17 de agosto 2001 - 00:00

Tomarán medidas para que haya más fondos

El Banco Central comenzó a analizar alternativas para que el sistema financiero reactive lo antes posible el crédito a las empresas. El pedido corrió por cuenta de las propias entidades, que quieren aprovechar el futuro fortalecimiento de las reservas que tendrá el BCRA por el paquete del Fondo Monetario Internacional para acelerar la recuperación económica.

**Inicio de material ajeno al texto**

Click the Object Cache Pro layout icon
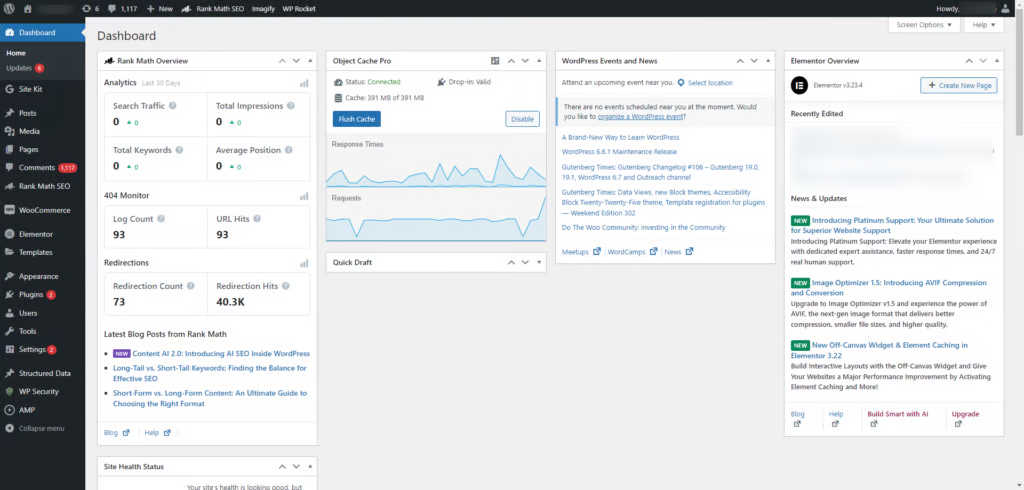Screen dimensions: 1024x490 click(495, 61)
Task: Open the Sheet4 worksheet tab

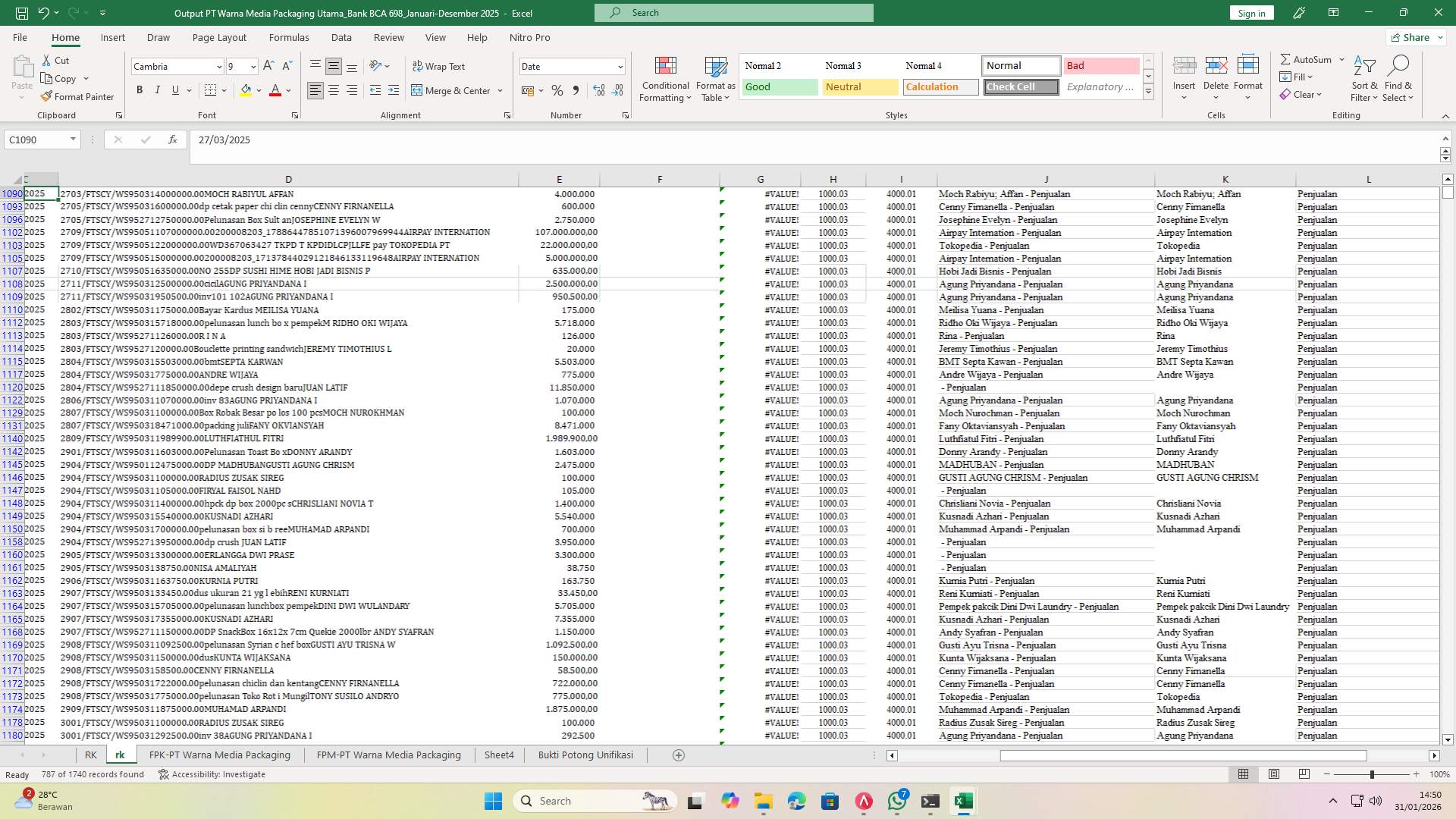Action: (499, 755)

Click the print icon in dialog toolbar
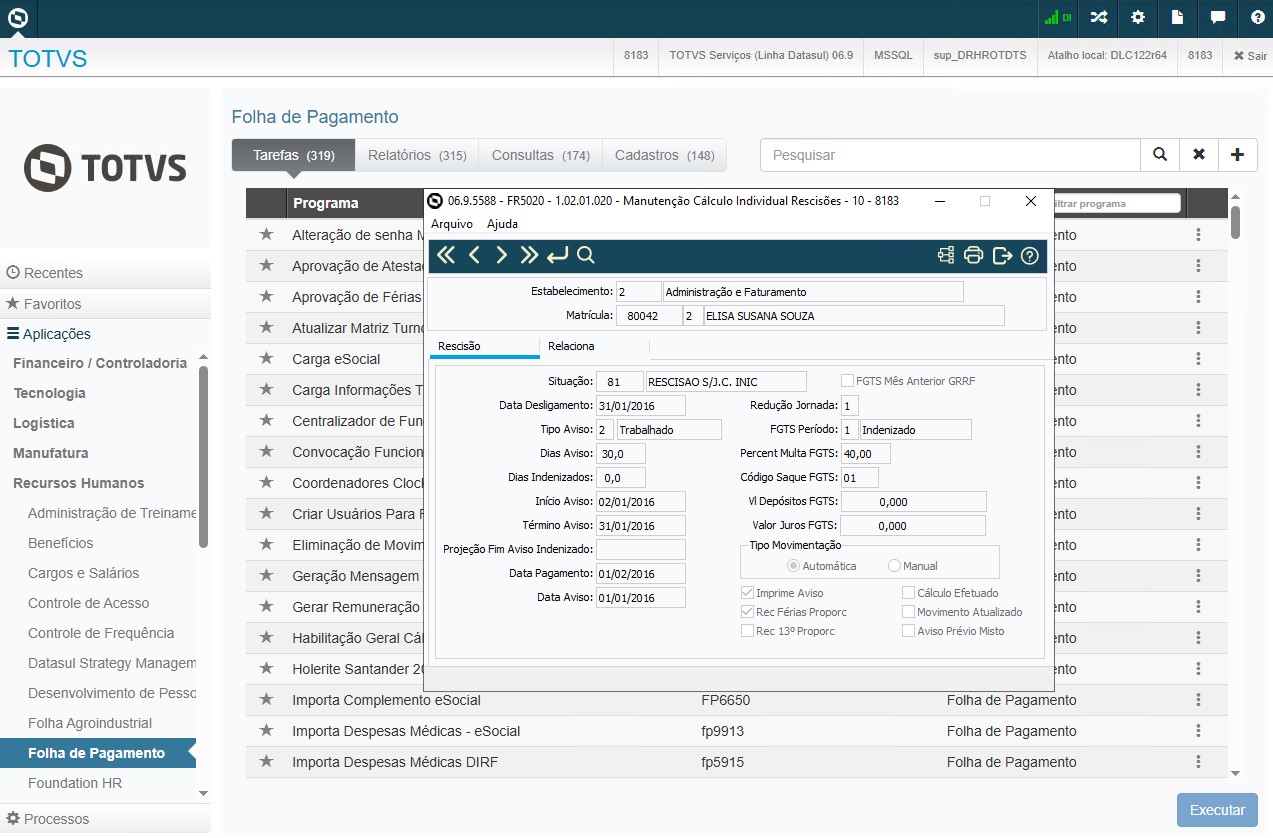(973, 256)
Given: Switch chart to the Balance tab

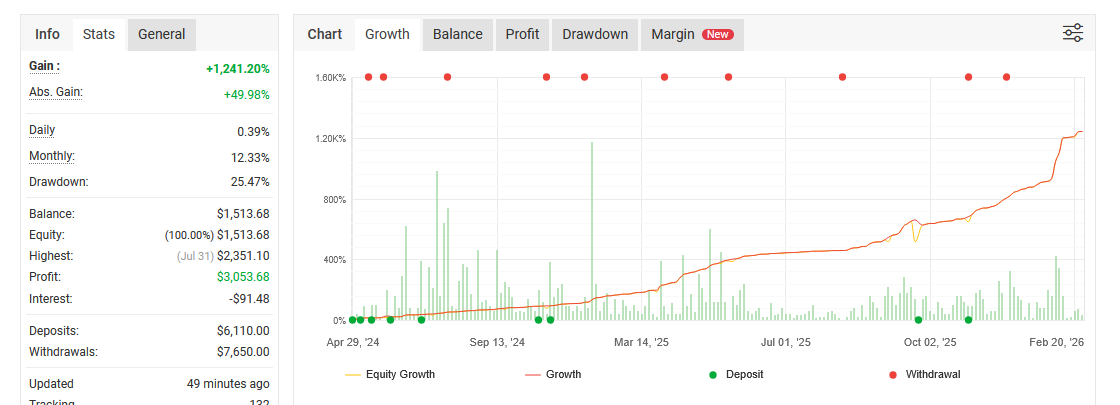Looking at the screenshot, I should (457, 34).
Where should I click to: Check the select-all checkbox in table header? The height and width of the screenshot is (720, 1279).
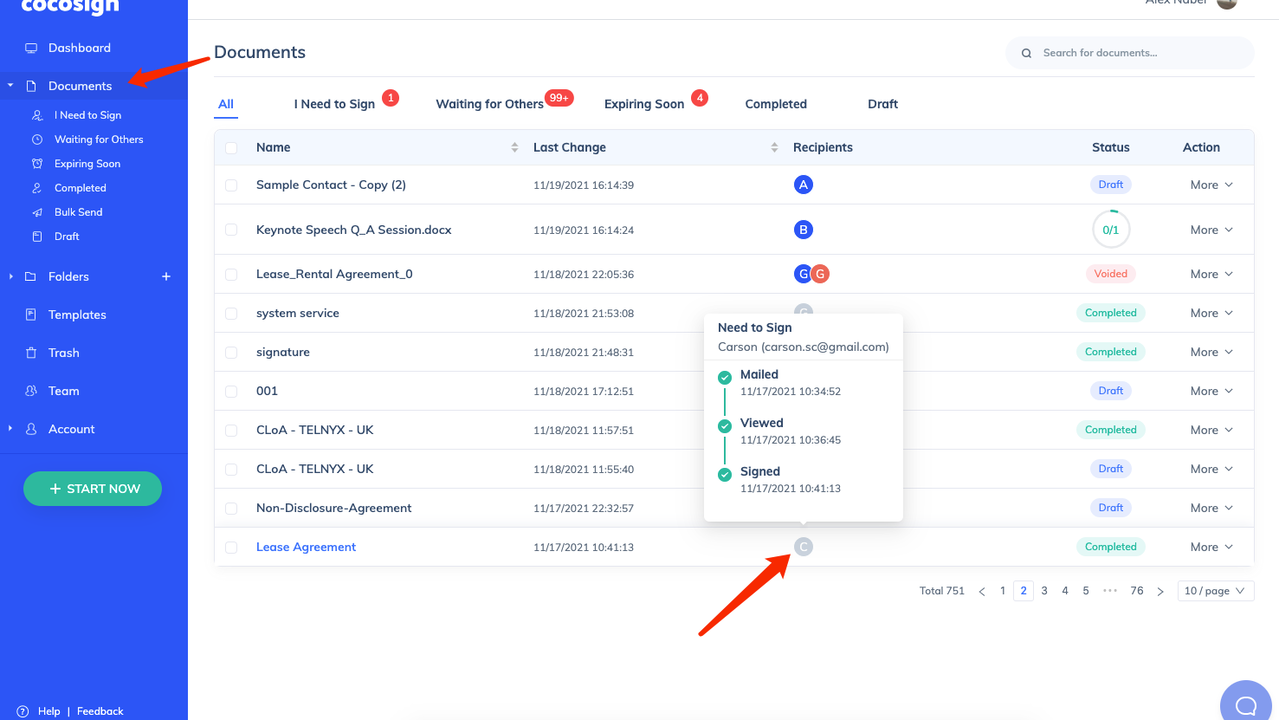pos(232,148)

El análisis del abanico de medidas posibles se está desarrollando al más alto nivel. Varios presidentes de bancos ya se reunieron en los últimos días con el titular del Central, Roque Maccarone, para discutir del tema. La conclusión es que la medida más rápida para alentar la vuelta del crédito es aplicar una importante flexibilización en las normas de previsionamiento y de capitales mínimos que exige el BCRA cada vez que un banco otorga un préstamo.

Tanto los banqueros como los funcionarios del Central comparten una misma visión sobre lo ocurrido en el sistema financiero. Aseguran que la salida de depósitos no se dio por un temor sobre la solidez de los bancos, sino por el temor a una posible confiscación del dinero por parte del Estado.

Dentro de ese razonamiento, no causaría mayores inconvenientes una flexibilización de las normas porque no está en juego la solidez del sistema financiero.

Según el razonamiento de los banqueros, una vez que quede confirmado que el Central tendrá una inyección de reservas se producirá una rápida recuperación de los depósitos. Este reflujo de fondos, a su vez, debería traducirse en un incremento paralelo del crédito al sector privado, que en los últimos seis meses cayó u$s 6.000 millones.

Por ahora se descartaron medidas que tendrían un efecto mucho directo, como una rebaja de encajes que liberaría efectivo. Esta medida está expresamente vedada por el FMI en el último acuerdo que firmó con la Argentina en mayo pasado.

«Si hay que respetar las duras exigencias del Central, es casi imposible que salgamos a prestarles a las PyMEs, que tuvieron un fuerte deterioro por la recesión», le explicó un banquero a Maccarone.

En junio el BCRA ya había dado un primer paso para facilitar el acercamiento de las PyMEs a la banca, sobre todo con medidas destinadas a darle ventajas al proceso de refinanciación de deudas vencidas. Básicamente, se flexibilizó la recalificación de una empresa que refinancia su pasivo y cumple con el pago de las primeras cuotas.

Una de las ideas que tiene hace tiempo Maccarone es permitir que una compañía que pagó 15% de su deuda refinanciada ya pueda ser pasada a Categoría 1, es decir a situación normal. Obviamente, cuanto mejor es la calificación de la compañía en el sistema financiero, menores serán los requisitos de capital (y previsiones) que debe establecer la institución para darle un préstamo.

Y hace menos de un mes dio a conocer otra norma que pasó inadvertida, pero que también apunta a darles ventajas a las empresas. La autoridad monetaria pasó a considerar como «garantía preferida» las prendas fijas (sobre maquinarias agrícolas, viales e industriales), hipotecas y también a los activos involucrados en operaciones de leasing (alquiler con opción a compra) y seguros de crédito a la exportación.

De esta forma, el BCRA apuntó a darles más facilidades a la producción y la exportación, ya que al considerarse este tipo de financiación tiene «garantía preferida», automáticamente se reduce a la mitad la necesidad de previsiones.